Judge Jerome B. Friedman of Federal District Court denied a motion by the Virginia company, MercExchange, for a permanent injunction to stop eBay from using the feature. The Supreme Court ruled last year that, although eBay infringed upon MercExchange’s patent for the service, it was up to the lower court to decide whether eBay had to stop using it.
In his ruling, Judge Friedman said the company was not irreparably harmed because it continued to make money from its patents, either by licensing them outright or by threatening litigation against those it believed infringed upon them.
“MercExchange has utilized its patents as a sword to extract money rather than as a shield to protect its right to exclude or its market share, reputation, good will, or name recognition, as MercExchange appears to possess none of these,” he wrote.
A federal jury found in 2003 that eBay had infringed on MercExchange’s patent and awarded the company $35 million.
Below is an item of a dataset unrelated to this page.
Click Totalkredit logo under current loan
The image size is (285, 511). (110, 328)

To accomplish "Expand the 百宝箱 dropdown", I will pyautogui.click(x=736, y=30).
The amount later was reduced to $25 million.
Greg Stillman, a lawyer for MercExchange, which is based in Great Falls., Va., called the opinion a double-edged sword.
“It was sort of good news, bad news for both sides,” Mr. Stillman said. He said he was sure that eBay was relieved not to be enjoined but that the judge “made it quite clear that they’re going to have to pay for that right.”
Catherine England, a spokeswoman for eBay, said the company was “extremely pleased” in the decision to deny the injunction.
In the closely watched case, the high court ruled that judges had flexibility in deciding whether to issue court orders barring continued use of a technology after juries found a patent violation. The decision threw out a ruling by a federal appeals court that said injunctions should be automatic unless exceptional circumstances applied.
The case became a rallying point for critics who argue that the federal patent system is riddled with abuse from small businesses that sue established companies to enforce patents for ideas that have never been developed into products.